Various

The NYFA Collection - 25 Years of New York New Music

BY Glen HallPublished Oct 19, 2010

This five-CD set by the New York Foundation for the Arts provides an expansive, refreshingly open-minded overview of the new music scene in New York over the past two-and-half decades. The 61 tracks cover a whole lot of territory and summarizing the set's contents frustratingly leaves out a whole lot.
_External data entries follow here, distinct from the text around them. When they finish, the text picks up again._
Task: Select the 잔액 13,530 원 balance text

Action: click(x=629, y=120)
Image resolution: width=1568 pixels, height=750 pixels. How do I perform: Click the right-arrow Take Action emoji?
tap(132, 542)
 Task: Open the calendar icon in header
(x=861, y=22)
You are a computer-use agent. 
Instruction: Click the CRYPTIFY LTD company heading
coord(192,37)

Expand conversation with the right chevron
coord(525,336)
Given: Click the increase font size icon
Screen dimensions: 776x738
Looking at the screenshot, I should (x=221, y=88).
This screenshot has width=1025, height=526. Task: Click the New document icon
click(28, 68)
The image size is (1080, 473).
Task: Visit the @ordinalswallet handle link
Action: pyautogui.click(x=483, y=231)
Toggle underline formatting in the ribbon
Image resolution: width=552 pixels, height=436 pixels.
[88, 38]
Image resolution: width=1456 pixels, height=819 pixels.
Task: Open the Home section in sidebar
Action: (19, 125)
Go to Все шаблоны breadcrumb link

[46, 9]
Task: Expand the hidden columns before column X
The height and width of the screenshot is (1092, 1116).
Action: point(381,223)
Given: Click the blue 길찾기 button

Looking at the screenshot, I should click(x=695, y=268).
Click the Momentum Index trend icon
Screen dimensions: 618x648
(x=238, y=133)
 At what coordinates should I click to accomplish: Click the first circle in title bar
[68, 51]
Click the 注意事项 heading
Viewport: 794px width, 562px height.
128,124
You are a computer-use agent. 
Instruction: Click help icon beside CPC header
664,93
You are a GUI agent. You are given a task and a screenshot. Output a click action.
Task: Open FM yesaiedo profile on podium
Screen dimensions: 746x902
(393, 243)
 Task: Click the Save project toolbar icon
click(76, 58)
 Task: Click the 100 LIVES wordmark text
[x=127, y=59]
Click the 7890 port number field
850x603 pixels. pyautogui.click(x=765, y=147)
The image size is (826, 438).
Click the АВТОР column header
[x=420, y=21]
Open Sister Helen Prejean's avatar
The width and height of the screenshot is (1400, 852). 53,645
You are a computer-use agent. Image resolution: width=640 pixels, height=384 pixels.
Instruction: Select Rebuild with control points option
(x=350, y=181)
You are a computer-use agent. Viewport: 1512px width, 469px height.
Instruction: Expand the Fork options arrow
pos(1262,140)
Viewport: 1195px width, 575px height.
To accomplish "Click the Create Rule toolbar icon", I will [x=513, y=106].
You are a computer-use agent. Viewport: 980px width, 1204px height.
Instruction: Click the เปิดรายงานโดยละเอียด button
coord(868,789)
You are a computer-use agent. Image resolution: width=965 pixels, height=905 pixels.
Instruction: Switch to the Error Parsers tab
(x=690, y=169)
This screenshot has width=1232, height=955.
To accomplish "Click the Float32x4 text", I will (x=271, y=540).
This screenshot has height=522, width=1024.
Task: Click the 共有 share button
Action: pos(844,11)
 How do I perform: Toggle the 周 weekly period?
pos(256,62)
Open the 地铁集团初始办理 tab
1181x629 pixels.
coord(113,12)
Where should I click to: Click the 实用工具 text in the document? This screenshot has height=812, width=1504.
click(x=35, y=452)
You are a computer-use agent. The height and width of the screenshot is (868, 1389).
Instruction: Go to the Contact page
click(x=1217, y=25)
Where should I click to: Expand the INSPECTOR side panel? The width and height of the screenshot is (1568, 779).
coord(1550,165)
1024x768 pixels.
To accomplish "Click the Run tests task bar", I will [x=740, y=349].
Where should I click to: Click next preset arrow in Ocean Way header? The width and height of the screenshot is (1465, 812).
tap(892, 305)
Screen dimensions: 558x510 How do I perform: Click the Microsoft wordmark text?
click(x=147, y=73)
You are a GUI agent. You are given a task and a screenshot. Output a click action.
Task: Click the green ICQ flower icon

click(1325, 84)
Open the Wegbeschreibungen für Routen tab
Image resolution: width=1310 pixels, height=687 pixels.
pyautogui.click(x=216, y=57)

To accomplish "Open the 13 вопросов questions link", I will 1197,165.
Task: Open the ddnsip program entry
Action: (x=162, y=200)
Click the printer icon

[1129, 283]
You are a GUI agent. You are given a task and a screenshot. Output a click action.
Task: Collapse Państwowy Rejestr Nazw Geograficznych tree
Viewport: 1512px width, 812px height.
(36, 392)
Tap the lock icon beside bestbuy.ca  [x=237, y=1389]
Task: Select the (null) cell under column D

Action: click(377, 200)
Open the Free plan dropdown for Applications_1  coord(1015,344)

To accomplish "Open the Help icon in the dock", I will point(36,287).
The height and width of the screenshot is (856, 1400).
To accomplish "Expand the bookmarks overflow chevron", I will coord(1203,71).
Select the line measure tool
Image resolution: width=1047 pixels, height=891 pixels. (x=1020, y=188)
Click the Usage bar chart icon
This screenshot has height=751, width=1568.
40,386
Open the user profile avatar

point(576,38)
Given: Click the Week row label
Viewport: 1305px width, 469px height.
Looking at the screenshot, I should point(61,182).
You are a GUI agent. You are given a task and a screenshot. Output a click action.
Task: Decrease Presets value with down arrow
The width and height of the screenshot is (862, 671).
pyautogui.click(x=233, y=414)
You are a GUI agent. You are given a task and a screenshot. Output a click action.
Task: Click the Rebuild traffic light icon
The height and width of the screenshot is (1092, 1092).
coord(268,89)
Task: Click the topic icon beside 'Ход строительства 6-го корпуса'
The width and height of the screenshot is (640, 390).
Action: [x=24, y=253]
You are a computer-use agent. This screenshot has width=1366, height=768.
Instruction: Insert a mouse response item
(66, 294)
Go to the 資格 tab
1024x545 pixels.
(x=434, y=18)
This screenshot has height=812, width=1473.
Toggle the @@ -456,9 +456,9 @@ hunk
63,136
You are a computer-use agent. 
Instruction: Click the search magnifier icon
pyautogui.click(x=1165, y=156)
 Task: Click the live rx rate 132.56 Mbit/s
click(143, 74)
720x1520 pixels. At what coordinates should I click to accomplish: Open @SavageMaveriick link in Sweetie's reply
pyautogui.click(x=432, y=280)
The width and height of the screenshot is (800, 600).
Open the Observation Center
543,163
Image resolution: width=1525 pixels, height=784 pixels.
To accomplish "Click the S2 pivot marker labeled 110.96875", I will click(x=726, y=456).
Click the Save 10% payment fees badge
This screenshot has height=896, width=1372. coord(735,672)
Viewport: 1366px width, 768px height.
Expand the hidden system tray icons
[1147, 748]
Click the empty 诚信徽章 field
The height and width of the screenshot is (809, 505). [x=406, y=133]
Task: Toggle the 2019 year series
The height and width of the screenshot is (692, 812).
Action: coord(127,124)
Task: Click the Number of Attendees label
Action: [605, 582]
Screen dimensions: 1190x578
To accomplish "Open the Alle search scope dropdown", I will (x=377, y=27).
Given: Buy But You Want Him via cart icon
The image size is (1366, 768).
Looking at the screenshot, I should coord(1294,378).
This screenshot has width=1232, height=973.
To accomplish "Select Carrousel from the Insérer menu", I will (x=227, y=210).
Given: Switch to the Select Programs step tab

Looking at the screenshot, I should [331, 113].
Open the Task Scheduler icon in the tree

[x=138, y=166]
But here's a taste: composer/deep listening guru Pauline Oliveros' "Sound Patterns and Tropes" for voices and percussion combines notation, improvisation and some snippets of Americana; Electronic Music Foundation founder/composer Joel Chadabe goes all-electronic, using two Theremins and some algorithmic software controllers to "conduct" on "Solo"; Andy Teirstein's "Rhapsody" revisits Renaissance melodicism and sonorities with boy sopranos and undulating string lines; saxophonist Rudresh Mahanthappa's Asian-flavoured "Are There Clouds in India?" jazz swings thoughtfully; sax/drum duo Iconoclast's "No Wave Bitte" moves with lively mechanicality; and Jose Halac's close-mic deconstruction of bass clarinet sounds is an intriguing extension of Horacio Vaggione's "Kitab," with its clouds of clicks, tongue slaps and pad noise tap dancing. 25 Years is a fascinating, thought-provoking, educational, wonderful resource.